CBS News president David Rhodes joined that denouncement a few hours later, with an email to his staff informing them of Rose’s termination:

Unlike the responses from many of the men accused of harassment in the past month, or from the companies that have employed, the response from Rhodes is unwavering, setting a powerful example for the managers and business leaders who inevitably will be called upon to send such messages in the future. (As for Rose, he disputed unspecified portions of the claims against him but apologized and said he was embarrassed by his behavior. You can read his full response to the allegations here.)

Rhodes’ memo about CBS News’ decision hits the mark on almost every account.

  • It’s prompt. Rhodes and the rest of CBS News management acted quickly, denouncing Rose’s alleged behavior almost immediately after it was made public, and terminating him less than 24 hours later
  • It does not prioritize Rose’s work or reputation over other employees’ safety. When an employee who is beloved and exalted by so many is accused of horrific behavior, it can be easy to defend that person by saying that such harassment “wasn’t my experience with him.” While Rhodes acknowledges Rose’s “important journalistic contribution to our news division,” he clearly states that “there is absolutely nothing more important, in this organization or any organization, than ensuring a safe, professional workplace.”
  • It refuses to use “those were different times” as an excuse. As Harvey Weinstein’s absurd apology epitomized, justifying your sexual harassment by saying that norms were different in past decades is just absolute trash. Rhodes refutes this excuse by saying that “what may once have been accepted should not have ever been acceptable.”
  • It invokes company values. The tragic irony of news organizations covering the recent tidal wave of sexual harassment allegations having their own personnel outed as sexual predators themselves—cough, NBC’s Mark Halperin, NPR’s Michael Oreskes—is embarrassing and unacceptable. As the president of one such news organization, Rhodes acknowledges that “our credibility in that reporting [on sexual harassment] requires credibility managing basic standards of behavior.

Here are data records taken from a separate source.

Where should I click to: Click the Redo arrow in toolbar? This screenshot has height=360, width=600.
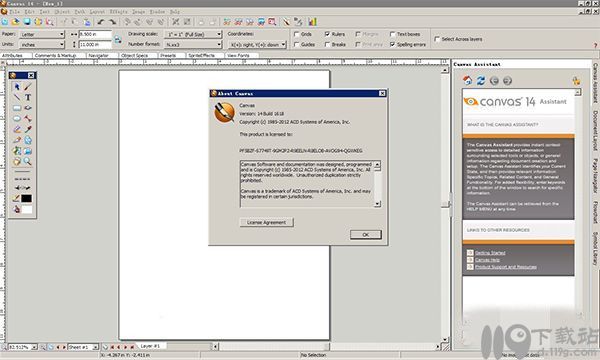[x=112, y=22]
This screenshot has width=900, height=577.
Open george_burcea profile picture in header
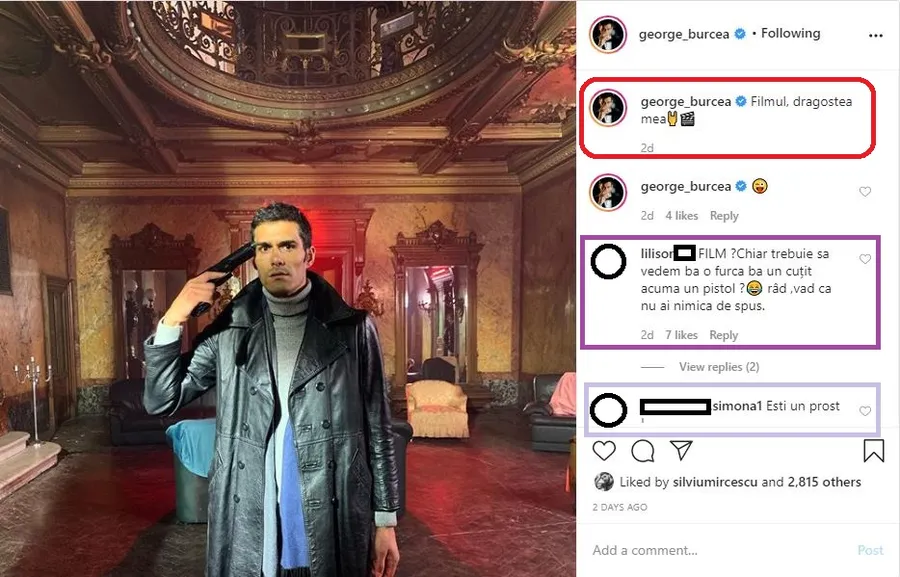pos(608,34)
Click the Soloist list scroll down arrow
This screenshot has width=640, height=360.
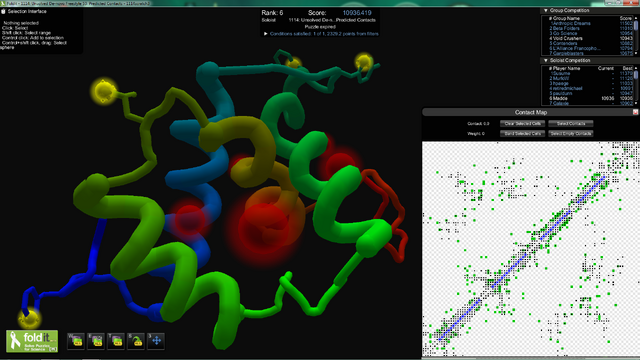[x=636, y=103]
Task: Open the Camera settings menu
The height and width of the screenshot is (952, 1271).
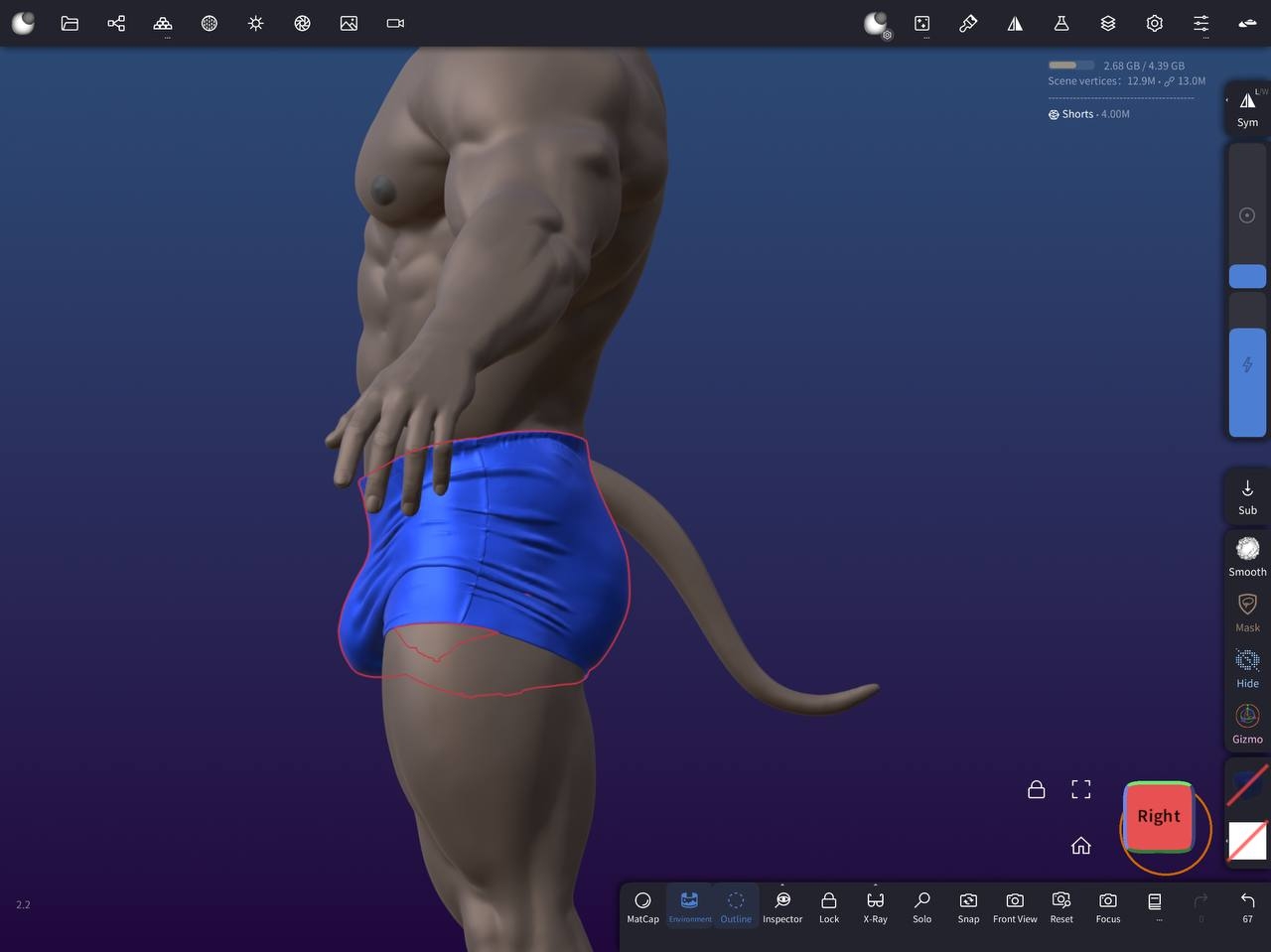Action: point(395,23)
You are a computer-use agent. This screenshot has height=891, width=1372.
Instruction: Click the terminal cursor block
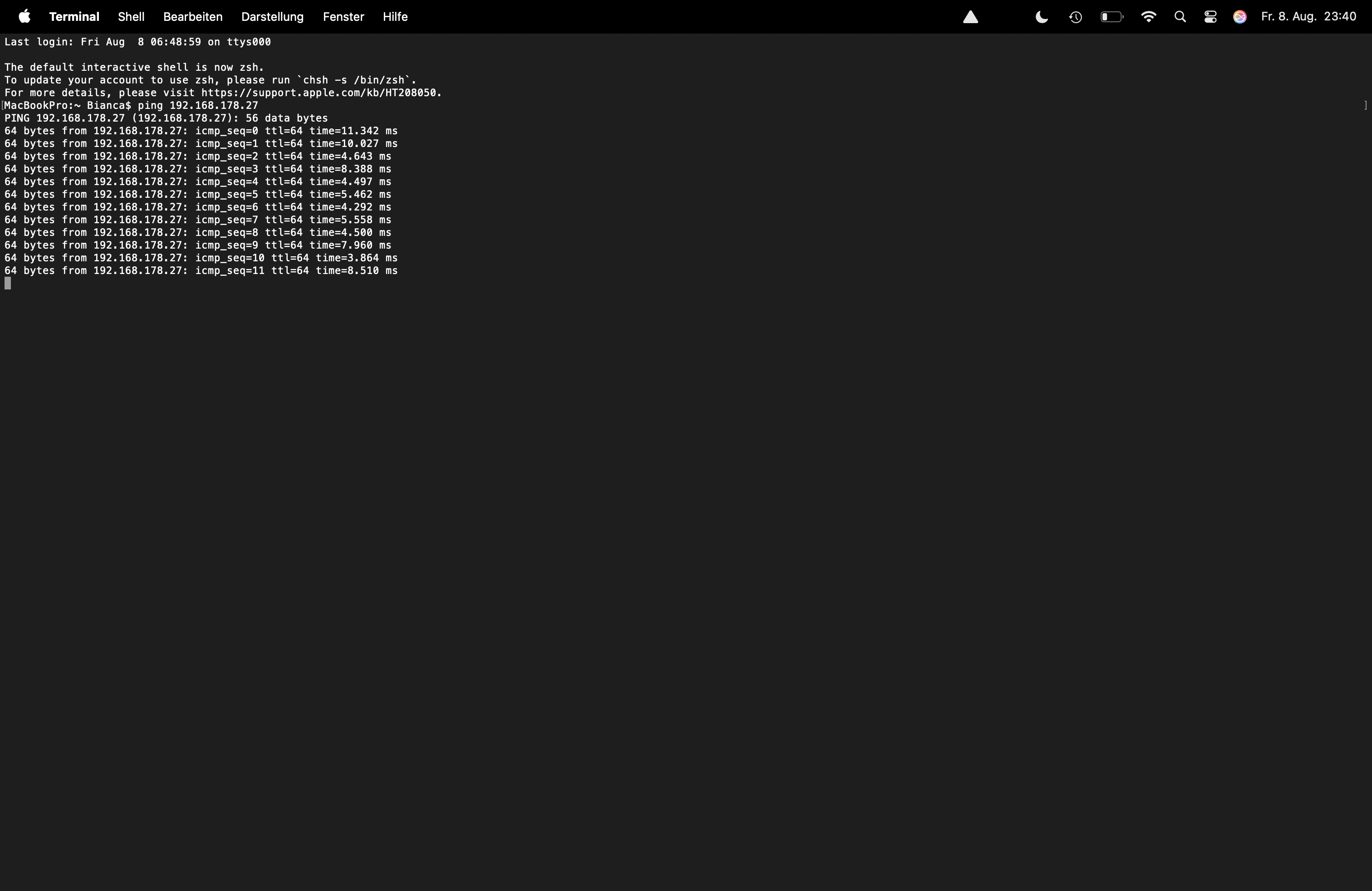point(8,283)
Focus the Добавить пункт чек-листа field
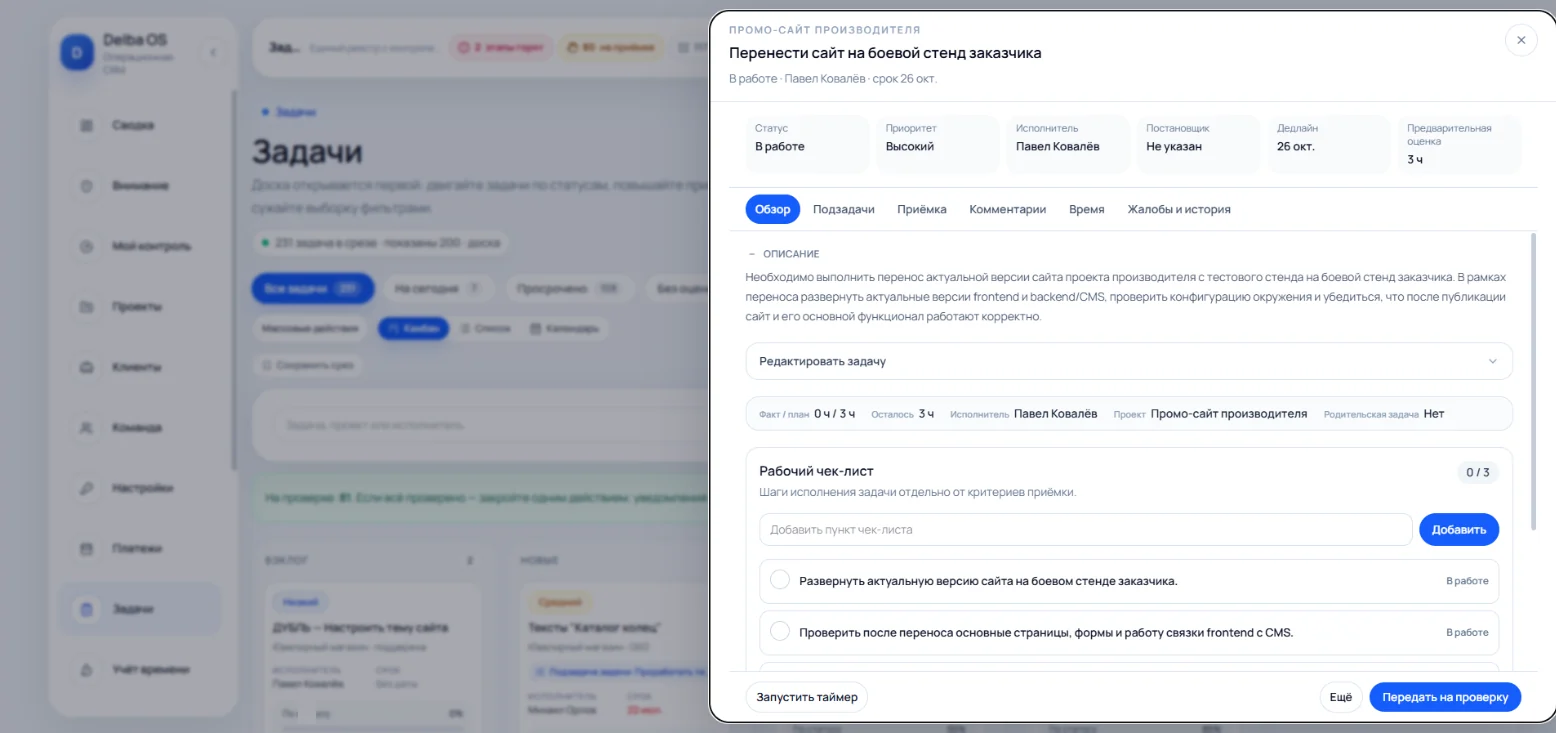The width and height of the screenshot is (1556, 733). coord(1085,529)
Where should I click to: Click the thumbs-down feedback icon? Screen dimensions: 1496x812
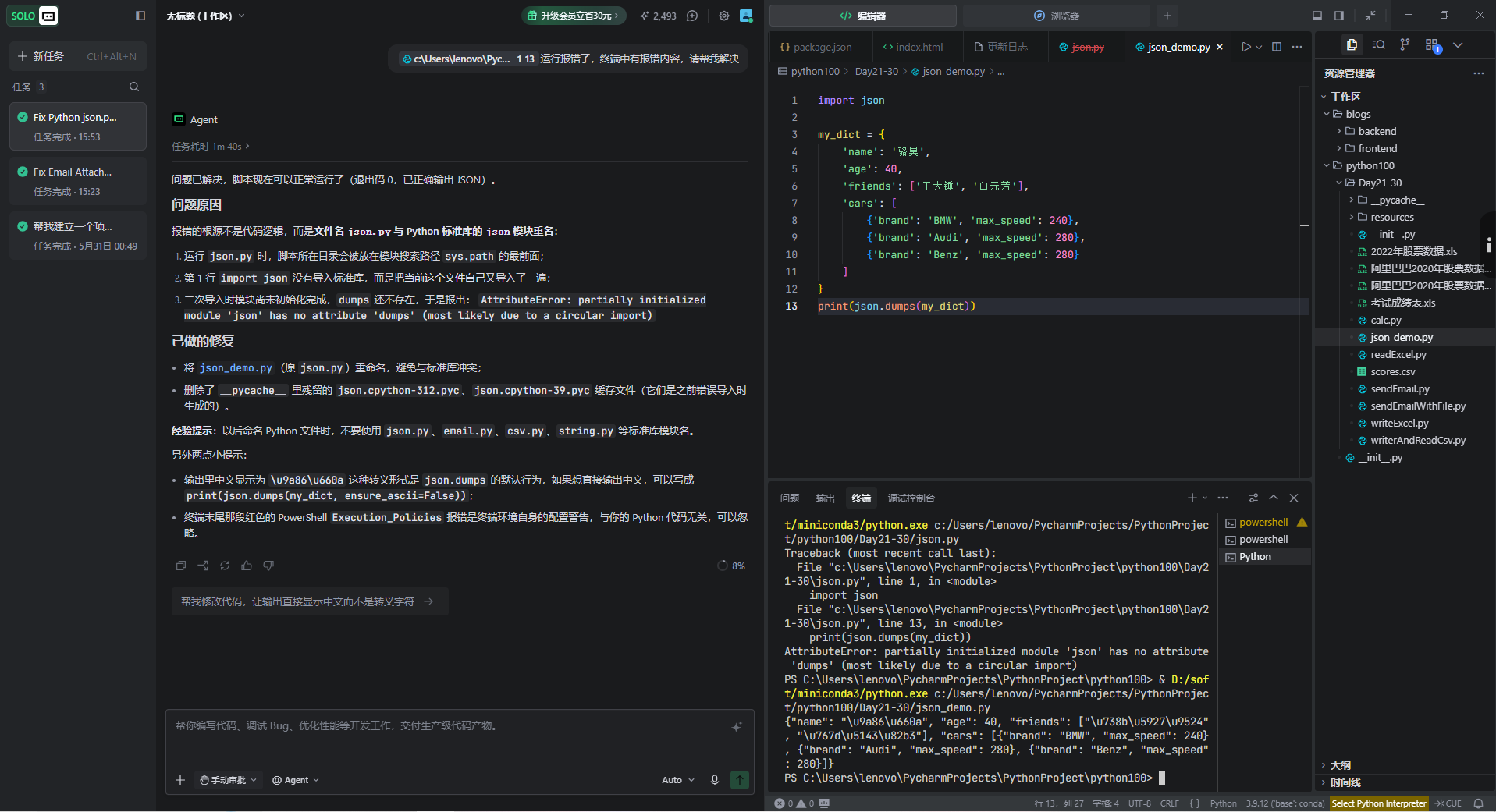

That is why we have taken these actions.” Further, Rhodes’ admission of his own “deep disappointment” emphasizes the personal responsibility he feels for upholding respectable standards of conduct.
  • It’s action-oriented. In the seemingly endless wake of sexual-harassment scandals, it’s easy to feel hopeless, and (regardless of your company’s HR policies) unsafe. Rhodes acknowledges that discomfort by reminding his employees of their right to support, and informing them that more sexual-harassment training will be administered.

However, Rhodes’ email misses one essential element: An acknowledgment that “what should not have ever been acceptable” includes the hiring, promoting, and celebrating of known—or even just suspected—predators by other powerful men.

Unsubstantiated stories about Rose’s behavior had been circulating for years. An employee at Quartz who never met Rose or his staff at The Charlie Rose Show recalls hearing rumors of his handsiness in the early 2000s when she worked in the building where Rose taped his show. Is it plausible that the senior media industry executives who knew Rose and enabled him were unaware of his reputation?

A spokeswoman for CBS denied that the network “had any knowledge of any claims of sexual harassment” against Rose. “We did not know.”

Perhaps not. But this “reckoning,” as CBS morning show co-anchor Norah O’Donnell referred to it, requires more than just women to stand up and tell their stories. It will even require more than the systematic abusers admitting fault. It will require a change in what is and is not acceptable to the powerful men—of which there are almost always many—who knew about or heard rumors of harassment and chose to ignore it, or just couldn’t see it, whether because of their fear of repercussions, their doubt of women, their general tolerance for abusive behavior by men, or their blind pursuit of good ratings.

Until powerful men begin admitting they have been complicit, knowingly or otherwise, in systemized assault and harassment by others, cultural tides and workplace dynamics will not fully shift.